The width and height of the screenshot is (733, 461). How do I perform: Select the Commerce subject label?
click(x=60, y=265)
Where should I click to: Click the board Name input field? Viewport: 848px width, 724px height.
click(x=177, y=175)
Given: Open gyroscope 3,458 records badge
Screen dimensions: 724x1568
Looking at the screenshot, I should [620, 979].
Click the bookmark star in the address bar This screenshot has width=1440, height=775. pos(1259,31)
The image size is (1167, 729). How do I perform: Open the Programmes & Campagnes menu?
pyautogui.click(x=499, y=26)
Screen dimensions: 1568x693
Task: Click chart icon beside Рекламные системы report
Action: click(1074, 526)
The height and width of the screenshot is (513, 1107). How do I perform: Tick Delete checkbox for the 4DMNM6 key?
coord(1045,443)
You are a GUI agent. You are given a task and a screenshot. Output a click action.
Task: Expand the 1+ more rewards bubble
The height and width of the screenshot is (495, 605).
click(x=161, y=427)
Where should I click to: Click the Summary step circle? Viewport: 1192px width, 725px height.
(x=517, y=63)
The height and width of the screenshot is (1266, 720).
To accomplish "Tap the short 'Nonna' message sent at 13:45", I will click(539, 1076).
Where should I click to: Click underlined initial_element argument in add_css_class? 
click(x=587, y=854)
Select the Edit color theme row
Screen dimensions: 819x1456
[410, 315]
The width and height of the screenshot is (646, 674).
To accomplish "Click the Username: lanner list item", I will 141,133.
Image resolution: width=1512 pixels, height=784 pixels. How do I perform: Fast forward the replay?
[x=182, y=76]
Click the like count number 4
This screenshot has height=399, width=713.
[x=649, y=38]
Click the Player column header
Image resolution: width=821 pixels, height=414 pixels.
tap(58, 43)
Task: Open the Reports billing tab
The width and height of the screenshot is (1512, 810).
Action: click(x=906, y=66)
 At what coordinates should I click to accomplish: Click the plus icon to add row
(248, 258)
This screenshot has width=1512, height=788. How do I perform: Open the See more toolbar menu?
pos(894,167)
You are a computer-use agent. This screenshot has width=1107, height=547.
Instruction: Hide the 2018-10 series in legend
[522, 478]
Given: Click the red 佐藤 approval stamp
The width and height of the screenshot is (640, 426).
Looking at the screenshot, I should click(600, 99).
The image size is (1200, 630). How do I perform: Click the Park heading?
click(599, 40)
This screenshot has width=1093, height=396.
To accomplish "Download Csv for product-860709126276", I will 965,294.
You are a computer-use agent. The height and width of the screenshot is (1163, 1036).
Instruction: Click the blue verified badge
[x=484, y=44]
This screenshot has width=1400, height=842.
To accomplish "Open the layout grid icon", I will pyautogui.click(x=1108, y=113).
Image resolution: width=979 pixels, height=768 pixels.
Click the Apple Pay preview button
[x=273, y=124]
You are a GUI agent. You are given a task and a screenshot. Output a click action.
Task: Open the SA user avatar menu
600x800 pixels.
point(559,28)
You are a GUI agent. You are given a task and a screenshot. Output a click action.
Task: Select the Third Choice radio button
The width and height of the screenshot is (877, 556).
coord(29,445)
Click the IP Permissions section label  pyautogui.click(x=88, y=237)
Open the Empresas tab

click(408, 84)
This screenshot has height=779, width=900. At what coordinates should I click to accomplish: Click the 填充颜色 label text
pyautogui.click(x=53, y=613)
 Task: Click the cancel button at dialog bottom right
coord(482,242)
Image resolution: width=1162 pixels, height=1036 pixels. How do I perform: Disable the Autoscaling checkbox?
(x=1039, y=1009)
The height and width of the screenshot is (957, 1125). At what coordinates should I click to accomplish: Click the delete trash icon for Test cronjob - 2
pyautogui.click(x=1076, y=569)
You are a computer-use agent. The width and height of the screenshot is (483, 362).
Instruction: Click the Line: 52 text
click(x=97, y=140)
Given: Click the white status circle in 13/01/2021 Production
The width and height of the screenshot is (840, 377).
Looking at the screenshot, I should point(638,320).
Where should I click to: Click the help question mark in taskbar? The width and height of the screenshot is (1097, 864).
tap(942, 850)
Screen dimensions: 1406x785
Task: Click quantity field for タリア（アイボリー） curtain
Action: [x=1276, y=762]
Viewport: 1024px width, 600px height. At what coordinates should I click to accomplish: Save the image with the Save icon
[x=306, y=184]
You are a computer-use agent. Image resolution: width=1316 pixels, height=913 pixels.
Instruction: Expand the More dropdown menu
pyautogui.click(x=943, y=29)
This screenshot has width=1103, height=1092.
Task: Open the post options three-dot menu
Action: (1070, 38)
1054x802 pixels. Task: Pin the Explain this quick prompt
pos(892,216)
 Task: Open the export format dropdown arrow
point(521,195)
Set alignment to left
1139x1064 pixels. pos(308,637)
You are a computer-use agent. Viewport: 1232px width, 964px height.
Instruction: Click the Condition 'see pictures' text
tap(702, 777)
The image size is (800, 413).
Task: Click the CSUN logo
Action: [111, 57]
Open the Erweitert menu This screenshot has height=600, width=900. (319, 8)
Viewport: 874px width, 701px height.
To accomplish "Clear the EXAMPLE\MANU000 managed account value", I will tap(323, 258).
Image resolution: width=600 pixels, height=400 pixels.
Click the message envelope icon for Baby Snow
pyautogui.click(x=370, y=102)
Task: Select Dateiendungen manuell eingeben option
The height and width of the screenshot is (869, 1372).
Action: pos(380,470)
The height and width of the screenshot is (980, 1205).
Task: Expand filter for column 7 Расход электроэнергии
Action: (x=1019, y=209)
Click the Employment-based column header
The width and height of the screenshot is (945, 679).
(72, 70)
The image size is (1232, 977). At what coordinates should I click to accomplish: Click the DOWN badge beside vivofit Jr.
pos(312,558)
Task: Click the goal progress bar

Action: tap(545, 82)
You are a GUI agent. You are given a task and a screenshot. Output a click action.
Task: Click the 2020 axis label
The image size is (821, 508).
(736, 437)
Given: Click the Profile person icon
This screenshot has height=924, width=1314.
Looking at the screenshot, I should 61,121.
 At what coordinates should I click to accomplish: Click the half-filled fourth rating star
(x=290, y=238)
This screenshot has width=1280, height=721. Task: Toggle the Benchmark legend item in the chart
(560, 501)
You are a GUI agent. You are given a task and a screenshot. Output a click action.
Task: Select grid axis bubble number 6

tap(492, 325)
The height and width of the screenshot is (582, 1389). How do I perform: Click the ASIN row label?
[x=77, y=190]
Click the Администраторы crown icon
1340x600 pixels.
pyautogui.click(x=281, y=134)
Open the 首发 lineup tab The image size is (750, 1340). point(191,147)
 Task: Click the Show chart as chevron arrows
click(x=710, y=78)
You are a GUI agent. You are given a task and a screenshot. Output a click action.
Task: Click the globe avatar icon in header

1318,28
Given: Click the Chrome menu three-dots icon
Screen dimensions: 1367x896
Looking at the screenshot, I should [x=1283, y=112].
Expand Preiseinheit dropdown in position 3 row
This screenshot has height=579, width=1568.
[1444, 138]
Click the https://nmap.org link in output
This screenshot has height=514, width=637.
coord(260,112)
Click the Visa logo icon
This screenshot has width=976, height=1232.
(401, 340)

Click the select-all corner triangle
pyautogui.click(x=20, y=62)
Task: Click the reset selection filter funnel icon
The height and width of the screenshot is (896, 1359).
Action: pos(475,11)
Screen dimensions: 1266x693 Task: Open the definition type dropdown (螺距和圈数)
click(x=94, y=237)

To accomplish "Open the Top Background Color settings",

# # # # #

Problem requirements:
Reproduce the data exactly, omitting nothing.

Finished exercise:
The width and height of the screenshot is (733, 461). How do I perform: Select the Commerce subject label?
click(x=60, y=265)
Where should I click to: Click the board Name input field? Viewport: 848px width, 724px height.
click(x=177, y=175)
Given: Open gyroscope 3,458 records badge
Screen dimensions: 724x1568
Looking at the screenshot, I should [620, 979].
Click the bookmark star in the address bar This screenshot has width=1440, height=775. pos(1259,31)
The image size is (1167, 729). How do I perform: Open the Programmes & Campagnes menu?
pyautogui.click(x=499, y=26)
Screen dimensions: 1568x693
Task: Click chart icon beside Рекламные системы report
Action: click(1074, 526)
The height and width of the screenshot is (513, 1107). How do I perform: Tick Delete checkbox for the 4DMNM6 key?
coord(1045,443)
You are a GUI agent. You are given a task and a screenshot. Output a click action.
Task: Expand the 1+ more rewards bubble
The height and width of the screenshot is (495, 605).
click(x=161, y=427)
Where should I click to: Click the Summary step circle? Viewport: 1192px width, 725px height.
(x=517, y=63)
The height and width of the screenshot is (1266, 720).
To accomplish "Tap the short 'Nonna' message sent at 13:45", I will click(539, 1076).
Where should I click to: Click underlined initial_element argument in add_css_class? 
click(x=587, y=854)
Select the Edit color theme row
Screen dimensions: 819x1456
[410, 315]
The width and height of the screenshot is (646, 674).
To accomplish "Click the Username: lanner list item", I will 141,133.
Image resolution: width=1512 pixels, height=784 pixels. How do I perform: Fast forward the replay?
[x=182, y=76]
Click the like count number 4
This screenshot has height=399, width=713.
[x=649, y=38]
Click the Player column header
Image resolution: width=821 pixels, height=414 pixels.
tap(58, 43)
Task: Open the Reports billing tab
The width and height of the screenshot is (1512, 810).
Action: click(x=906, y=66)
 At what coordinates should I click to accomplish: Click the plus icon to add row
(248, 258)
This screenshot has width=1512, height=788. How do I perform: Open the See more toolbar menu?
pos(894,167)
You are a computer-use agent. This screenshot has width=1107, height=547.
Instruction: Hide the 2018-10 series in legend
[522, 478]
Given: Click the red 佐藤 approval stamp
The width and height of the screenshot is (640, 426).
Looking at the screenshot, I should click(600, 99).
The image size is (1200, 630). How do I perform: Click the Park heading?
click(599, 40)
This screenshot has width=1093, height=396.
To accomplish "Download Csv for product-860709126276", I will 965,294.
You are a computer-use agent. The height and width of the screenshot is (1163, 1036).
Instruction: Click the blue verified badge
[x=484, y=44]
This screenshot has width=1400, height=842.
To accomplish "Open the layout grid icon", I will pyautogui.click(x=1108, y=113).
Image resolution: width=979 pixels, height=768 pixels.
Click the Apple Pay preview button
[x=273, y=124]
You are a GUI agent. You are given a task and a screenshot. Output a click action.
Task: Open the SA user avatar menu
600x800 pixels.
point(559,28)
You are a GUI agent. You are given a task and a screenshot. Output a click action.
Task: Select the Third Choice radio button
The width and height of the screenshot is (877, 556).
coord(29,445)
Click the IP Permissions section label  pyautogui.click(x=88, y=237)
Open the Empresas tab

click(408, 84)
This screenshot has height=779, width=900. At what coordinates should I click to accomplish: Click the 填充颜色 label text
pyautogui.click(x=53, y=613)
 Task: Click the cancel button at dialog bottom right
coord(482,242)
Image resolution: width=1162 pixels, height=1036 pixels. How do I perform: Disable the Autoscaling checkbox?
(x=1039, y=1009)
The height and width of the screenshot is (957, 1125). At what coordinates should I click to accomplish: Click the delete trash icon for Test cronjob - 2
pyautogui.click(x=1076, y=569)
You are a computer-use agent. The width and height of the screenshot is (483, 362).
Instruction: Click the Line: 52 text
click(x=97, y=140)
Given: Click the white status circle in 13/01/2021 Production
The width and height of the screenshot is (840, 377).
Looking at the screenshot, I should point(638,320).
Where should I click to: Click the help question mark in taskbar? The width and height of the screenshot is (1097, 864).
tap(942, 850)
Screen dimensions: 1406x785
Task: Click quantity field for タリア（アイボリー） curtain
Action: [x=1276, y=762]
Viewport: 1024px width, 600px height. At what coordinates should I click to accomplish: Save the image with the Save icon
[x=306, y=184]
You are a computer-use agent. Image resolution: width=1316 pixels, height=913 pixels.
Instruction: Expand the More dropdown menu
pyautogui.click(x=943, y=29)
This screenshot has width=1103, height=1092.
Task: Open the post options three-dot menu
Action: (1070, 38)
1054x802 pixels. Task: Pin the Explain this quick prompt
pos(892,216)
 Task: Open the export format dropdown arrow
point(521,195)
Set alignment to left
1139x1064 pixels. pos(308,637)
You are a computer-use agent. Viewport: 1232px width, 964px height.
Instruction: Click the Condition 'see pictures' text
tap(702, 777)
The image size is (800, 413).
Task: Click the CSUN logo
Action: [111, 57]
Open the Erweitert menu This screenshot has height=600, width=900. (319, 8)
Viewport: 874px width, 701px height.
To accomplish "Clear the EXAMPLE\MANU000 managed account value", I will tap(323, 258).
Image resolution: width=600 pixels, height=400 pixels.
Click the message envelope icon for Baby Snow
pyautogui.click(x=370, y=102)
Task: Select Dateiendungen manuell eingeben option
The height and width of the screenshot is (869, 1372).
Action: pos(380,470)
The height and width of the screenshot is (980, 1205).
Task: Expand filter for column 7 Расход электроэнергии
Action: (x=1019, y=209)
Click the Employment-based column header
The width and height of the screenshot is (945, 679).
(72, 70)
The image size is (1232, 977). At what coordinates should I click to accomplish: Click the DOWN badge beside vivofit Jr.
pos(312,558)
Task: Click the goal progress bar

Action: tap(545, 82)
You are a GUI agent. You are given a task and a screenshot. Output a click action.
Task: Click the 2020 axis label
The image size is (821, 508).
(736, 437)
Given: Click the Profile person icon
This screenshot has height=924, width=1314.
Looking at the screenshot, I should 61,121.
 At what coordinates should I click to accomplish: Click the half-filled fourth rating star
(x=290, y=238)
This screenshot has width=1280, height=721. Task: Toggle the Benchmark legend item in the chart
(560, 501)
You are a GUI agent. You are given a task and a screenshot. Output a click action.
Task: Select grid axis bubble number 6

tap(492, 325)
The height and width of the screenshot is (582, 1389). How do I perform: Click the ASIN row label?
[x=77, y=190]
Click the Администраторы crown icon
1340x600 pixels.
pyautogui.click(x=281, y=134)
Open the 首发 lineup tab The image size is (750, 1340). point(191,147)
 Task: Click the Show chart as chevron arrows
click(x=710, y=78)
You are a GUI agent. You are given a task and a screenshot. Output a click action.
Task: Click the globe avatar icon in header

1318,28
Given: Click the Chrome menu three-dots icon
Screen dimensions: 1367x896
Looking at the screenshot, I should [x=1283, y=112].
Expand Preiseinheit dropdown in position 3 row
This screenshot has height=579, width=1568.
[1444, 138]
Click the https://nmap.org link in output
This screenshot has height=514, width=637.
coord(260,112)
Click the Visa logo icon
This screenshot has width=976, height=1232.
(401, 340)

Click the select-all corner triangle
pyautogui.click(x=20, y=62)
Task: Click the reset selection filter funnel icon
The height and width of the screenshot is (896, 1359).
Action: pos(475,11)
Screen dimensions: 1266x693 Task: Open the definition type dropdown (螺距和圈数)
click(x=94, y=237)

To accomplish "Open the Top Background Color settings",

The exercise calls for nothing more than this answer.